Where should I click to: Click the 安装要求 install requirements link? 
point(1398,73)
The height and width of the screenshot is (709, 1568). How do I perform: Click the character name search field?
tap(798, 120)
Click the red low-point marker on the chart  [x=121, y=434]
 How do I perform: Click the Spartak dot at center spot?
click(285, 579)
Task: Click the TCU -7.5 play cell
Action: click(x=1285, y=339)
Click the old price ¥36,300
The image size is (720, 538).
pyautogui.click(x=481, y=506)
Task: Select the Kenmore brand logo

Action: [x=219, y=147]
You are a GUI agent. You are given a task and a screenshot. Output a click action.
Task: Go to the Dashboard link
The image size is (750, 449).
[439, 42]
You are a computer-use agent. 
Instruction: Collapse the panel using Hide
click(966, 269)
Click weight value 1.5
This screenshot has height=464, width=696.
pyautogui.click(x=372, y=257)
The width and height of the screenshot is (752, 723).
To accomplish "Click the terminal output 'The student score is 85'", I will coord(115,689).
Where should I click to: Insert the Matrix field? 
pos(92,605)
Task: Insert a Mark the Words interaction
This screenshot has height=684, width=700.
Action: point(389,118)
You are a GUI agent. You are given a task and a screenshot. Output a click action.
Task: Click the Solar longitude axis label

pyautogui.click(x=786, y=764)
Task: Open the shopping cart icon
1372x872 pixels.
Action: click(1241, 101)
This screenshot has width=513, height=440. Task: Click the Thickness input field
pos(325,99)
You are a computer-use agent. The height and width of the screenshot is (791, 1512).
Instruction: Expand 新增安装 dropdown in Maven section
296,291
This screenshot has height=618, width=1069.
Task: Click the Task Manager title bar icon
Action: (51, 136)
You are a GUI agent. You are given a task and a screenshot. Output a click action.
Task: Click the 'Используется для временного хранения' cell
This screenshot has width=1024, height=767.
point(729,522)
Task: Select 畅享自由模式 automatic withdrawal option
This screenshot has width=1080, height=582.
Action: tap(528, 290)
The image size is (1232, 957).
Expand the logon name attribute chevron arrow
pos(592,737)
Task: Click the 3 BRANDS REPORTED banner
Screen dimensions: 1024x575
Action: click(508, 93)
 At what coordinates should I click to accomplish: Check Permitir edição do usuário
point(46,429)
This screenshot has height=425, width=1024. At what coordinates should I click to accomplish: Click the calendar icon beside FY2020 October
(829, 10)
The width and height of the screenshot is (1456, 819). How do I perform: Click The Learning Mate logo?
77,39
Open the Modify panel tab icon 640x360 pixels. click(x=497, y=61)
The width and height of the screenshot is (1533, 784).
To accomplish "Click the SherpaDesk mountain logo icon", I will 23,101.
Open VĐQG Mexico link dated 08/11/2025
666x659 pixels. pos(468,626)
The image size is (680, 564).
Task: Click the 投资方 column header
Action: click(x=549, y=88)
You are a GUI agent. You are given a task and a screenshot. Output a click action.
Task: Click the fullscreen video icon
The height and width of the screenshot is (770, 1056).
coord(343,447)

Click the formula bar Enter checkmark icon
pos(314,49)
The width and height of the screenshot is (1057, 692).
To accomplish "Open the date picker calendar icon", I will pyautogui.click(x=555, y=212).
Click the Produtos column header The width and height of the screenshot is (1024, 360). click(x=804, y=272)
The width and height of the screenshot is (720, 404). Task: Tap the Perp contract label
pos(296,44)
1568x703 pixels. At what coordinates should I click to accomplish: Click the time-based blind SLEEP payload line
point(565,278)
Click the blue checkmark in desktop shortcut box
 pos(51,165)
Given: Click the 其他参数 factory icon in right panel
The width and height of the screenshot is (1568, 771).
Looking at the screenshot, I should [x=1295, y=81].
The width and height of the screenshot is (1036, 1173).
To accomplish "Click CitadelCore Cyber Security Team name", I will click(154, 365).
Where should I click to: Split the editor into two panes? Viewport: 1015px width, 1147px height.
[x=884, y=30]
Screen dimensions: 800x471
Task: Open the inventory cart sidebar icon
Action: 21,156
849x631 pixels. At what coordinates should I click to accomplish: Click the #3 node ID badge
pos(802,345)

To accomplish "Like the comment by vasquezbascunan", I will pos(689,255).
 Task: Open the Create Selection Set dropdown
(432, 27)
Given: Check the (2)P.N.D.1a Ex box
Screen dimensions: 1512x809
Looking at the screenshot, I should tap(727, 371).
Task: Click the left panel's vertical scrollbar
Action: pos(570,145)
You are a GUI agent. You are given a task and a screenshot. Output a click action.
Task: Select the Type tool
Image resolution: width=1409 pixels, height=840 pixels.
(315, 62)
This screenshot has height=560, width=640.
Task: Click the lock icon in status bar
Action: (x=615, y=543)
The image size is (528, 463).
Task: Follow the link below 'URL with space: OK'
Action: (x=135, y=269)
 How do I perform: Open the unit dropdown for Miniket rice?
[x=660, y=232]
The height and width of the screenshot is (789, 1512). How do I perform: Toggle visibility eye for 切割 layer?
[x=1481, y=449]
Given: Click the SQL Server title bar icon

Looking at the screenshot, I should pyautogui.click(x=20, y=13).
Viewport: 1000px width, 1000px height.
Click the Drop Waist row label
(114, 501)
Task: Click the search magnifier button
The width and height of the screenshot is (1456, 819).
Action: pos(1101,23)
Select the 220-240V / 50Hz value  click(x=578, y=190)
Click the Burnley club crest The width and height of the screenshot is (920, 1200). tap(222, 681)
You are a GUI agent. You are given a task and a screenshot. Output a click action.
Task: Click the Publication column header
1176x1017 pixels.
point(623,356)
--------------------
▸ **YOUR ASSIGNMENT**
When you reach the line that contains "Click the red", stop; that line and every line before it, from the very first line of the data, should be restated word for word.

▸ **WRITTEN SOLUTION**
Where should I click to: Click the 安装要求 install requirements link? 
point(1398,73)
The height and width of the screenshot is (709, 1568). How do I perform: Click the character name search field?
tap(798, 120)
Click the red low-point marker on the chart  [x=121, y=434]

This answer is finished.